Copy the records from the line containing "Image resolution: width=640" through the end of the records, without the pictures.
^^^^
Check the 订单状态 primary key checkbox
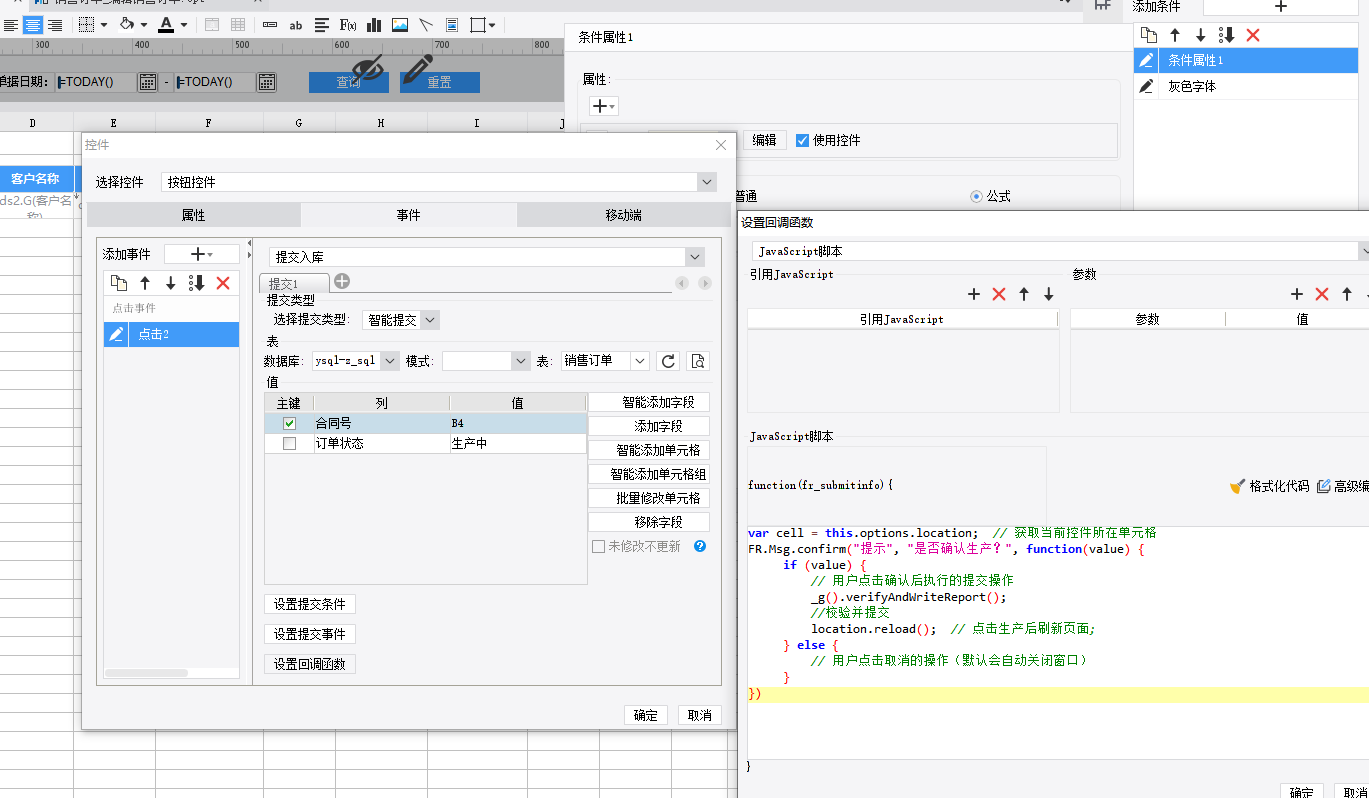The image size is (1369, 798). pos(289,443)
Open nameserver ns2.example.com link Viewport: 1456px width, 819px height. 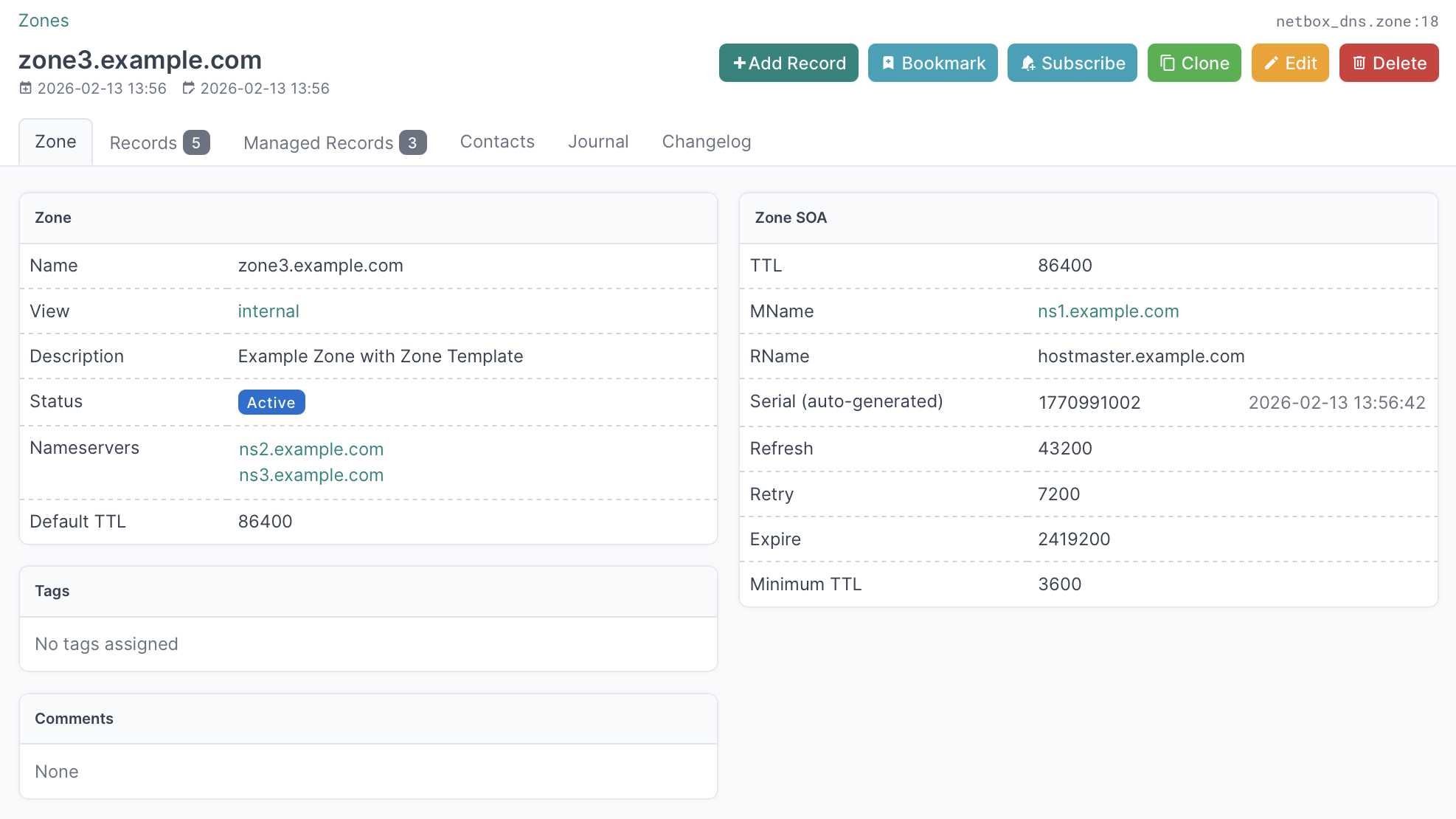pyautogui.click(x=311, y=449)
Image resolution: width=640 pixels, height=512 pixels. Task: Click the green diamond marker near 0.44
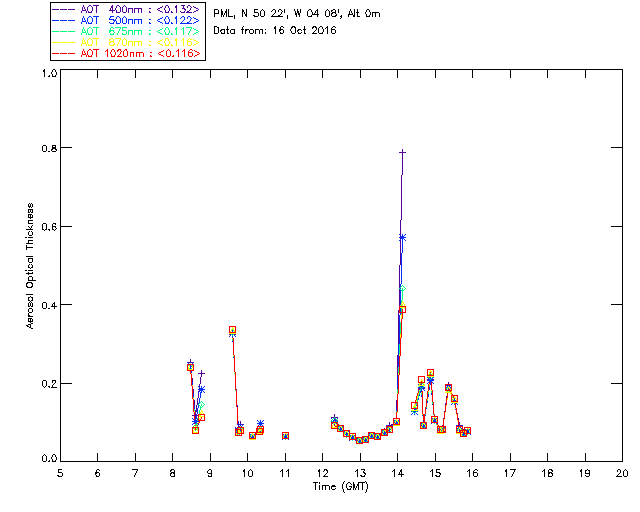[x=403, y=289]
^^^^
** Response to this exercise **
Image resolution: width=640 pixels, height=512 pixels. Task: Click the green diamond marker near 0.44
[x=403, y=289]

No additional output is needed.